Oleh Taufik Al Mubarak
Usia pemerintahan Irwandi-Nazar sudah mencapai 3 tahun pada Februari tahun depan. Tapi, suara-suara kekecewaan mulai muncul. Popularitas yang sebelumnya meroket, kini sedikit menurun. Semua bermuara pada satu pertanyaan, apa yang sudah berubah ketika Irwandi-Nazar berkuasa?
Usia pemerintahan Irwandi-Nazar sudah mencapai 3 tahun pada Februari tahun depan. Tapi, suara-suara kekecewaan mulai muncul. Popularitas yang sebelumnya meroket, kini sedikit menurun. Semua bermuara pada satu pertanyaan, apa yang sudah berubah ketika Irwandi-Nazar berkuasa?
Pertanyaan tersebut sering ditanyakan oleh masyarakat setiap ada kesempatan, baik dalam bentuk menggelar demo maupun mengirim pesan ke media yang menyediakan rubrik SMS Pembaca. Sebagian besar dari SMS-SMS itu bernada sama, mempertanyakan soal perubahan di masa kepemimpinan Irwandi-Nazar. Bukankah belum ada perubahan apapun selama kepemimpinan Irwandi-Nazar? Apa sumbangan Irwandi-Nazar untuk rakyat Aceh yang diperjuangkannya selama ini?
Pertanyaan-pertanyaan serupa masih banyak lagi, jika diinventarisir secara maksimal, apalagi dengan memantau media yang menyediakan halaman khusus untuk rubrik SMS Pemabca. Bagi kita pertanyaan warga tersebut bukanlah bentuk pesimisme mereka terhadap kepemimpinan dua tokoh rakyat Aceh ini. Sebagai rakyat yang telah memilih mereka sebagai pemimpin, sangat wajar dan tepat jika bertanya demikian. Mereka sudah memilih, dengan satu harapan adanya perubahan. Ketika perubahan yang ditunggu itu masih kabur, tentu saja rakyat akan bertanya dan terus bertanya.

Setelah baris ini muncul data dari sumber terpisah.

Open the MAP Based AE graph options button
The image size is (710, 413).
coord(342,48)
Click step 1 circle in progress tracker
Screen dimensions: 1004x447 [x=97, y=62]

Bertanya, dimaksudkan untuk mengingatkan sang pemimpin agar tak lupa pada janjinya. Meski, dari dulu hingga sekarang, janji pejabat itu tak pernah bisa dijadikan pegangan, karena kebanyakan janji dimaksudkan sebagai produk yang khusus dijual saat kampanye saja.
Rakyat yang termakan dengan janji, menginginkan agar ’janji perubahan’ itu harus diwujudkan. Dan, pertanyaan masyarakat yang terkesan ’kritis’ itu harus dilihat sebagai bentuk interupsi agar pemimpin yang dipilihnya tak terlena dengan berbagai kebijakan populis, tapi lupa penguatan ke dalam. Selama ini, kesan yang ditangkap adalah pemimpin Aceh itu sukses melakukan gebrakan dengan berbagai pernyataan dan program, tetapi kurang matang dalam perencanaan, sehingga menimbulkan kebingungan di masyarakat.

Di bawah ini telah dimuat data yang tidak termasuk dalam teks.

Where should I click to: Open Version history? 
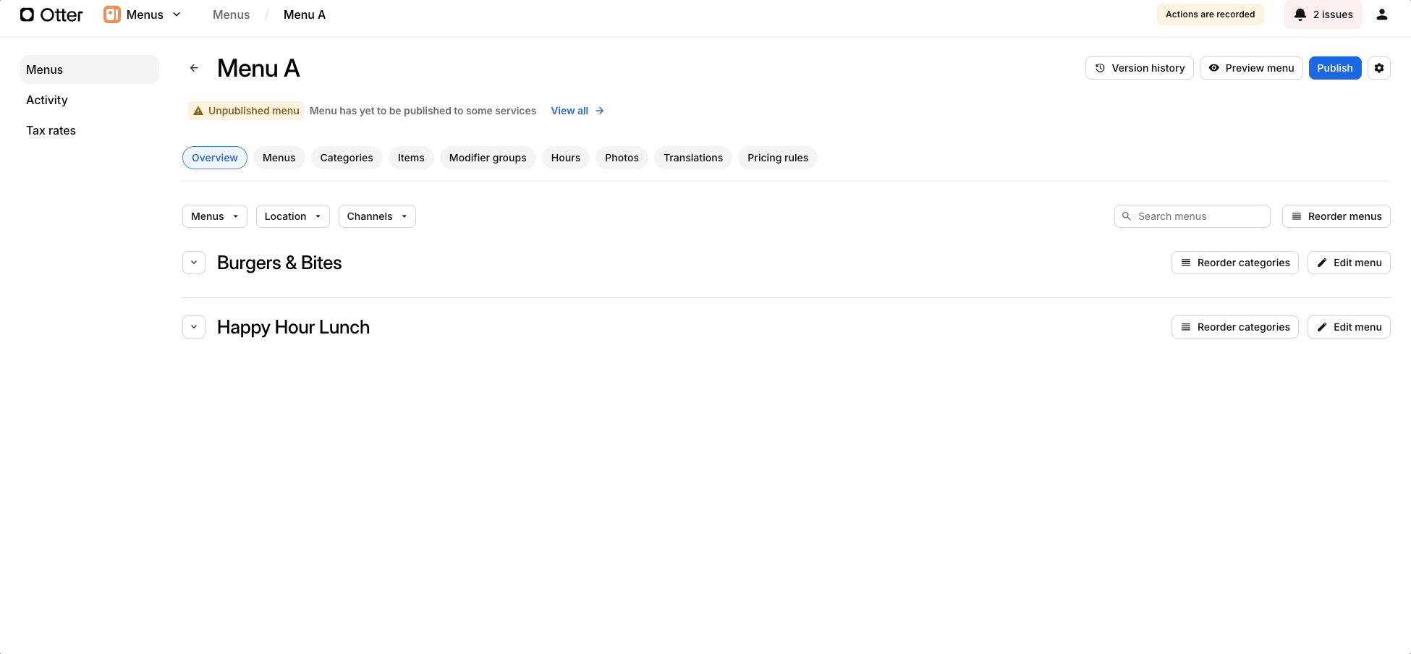(1139, 68)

Sejumlah niat pemerintah Aceh sungguh mulia dengan program ”peumakmu nanggroe”,”Moratorium logging”, Aceh Green dan menghadirkan sejumlah investor ke Aceh. Tapi, semua itu tak cukup dengan sekedar launching atau pernyataan di media, teken kontrak, dan setelah itu tak terdengar aap-apa lagi. Program-program itu butuh planning yang matang. Sebab, ketika tak ada planning yang matang, kebijakan itu hanyalah berbentuk pernyataan populis saja, tetapi kehilangan makna aktualnya.
Kita akui juga, Irwandi-Nazar termasuk orang yang berani dengan ide-ide brilian. Dan memang, Aceh hari ini butuh pemimpin berani seperti mereka. Soal kredibilitas, kedua orang ini sudah tak diragukan. Tetapi, modal keberanian juga belum cukup. Mereka, butuh kemampuan tak hanya kemampuan personal, tetapi kemampuan menghargai orang lain.
Kesan yang tertangkap ke publik (di sejumlah kabupaten juga mengalami hal sama), Irwandi seperti berjalan sendiri, dan terlalu percaya diri dengan kemampuan dirinya. Padahal, Irwandi sendiri plus Nazar tak mungkin membangun Aceh hanya mengandalkan kemampuan sendiri. Irwandi-Nazar butuh tim yang kuat, yang tentu saja tahu dan mengerti visi dan misi Irwandi. Karenanya, peran tim sukses tak sekedar bertujuan mengantarkan keduanya ke kursi kepala dan wakil kepala pemerintahan Aceh, melainkan juga memastikan visi dan misi berjalan pada real yang benar. Hanya tim sukses saja, yang tahu mana program yang benar-benar bisa diwujudkan dan mana program yang sekedar untuk dijual dalam kampanye.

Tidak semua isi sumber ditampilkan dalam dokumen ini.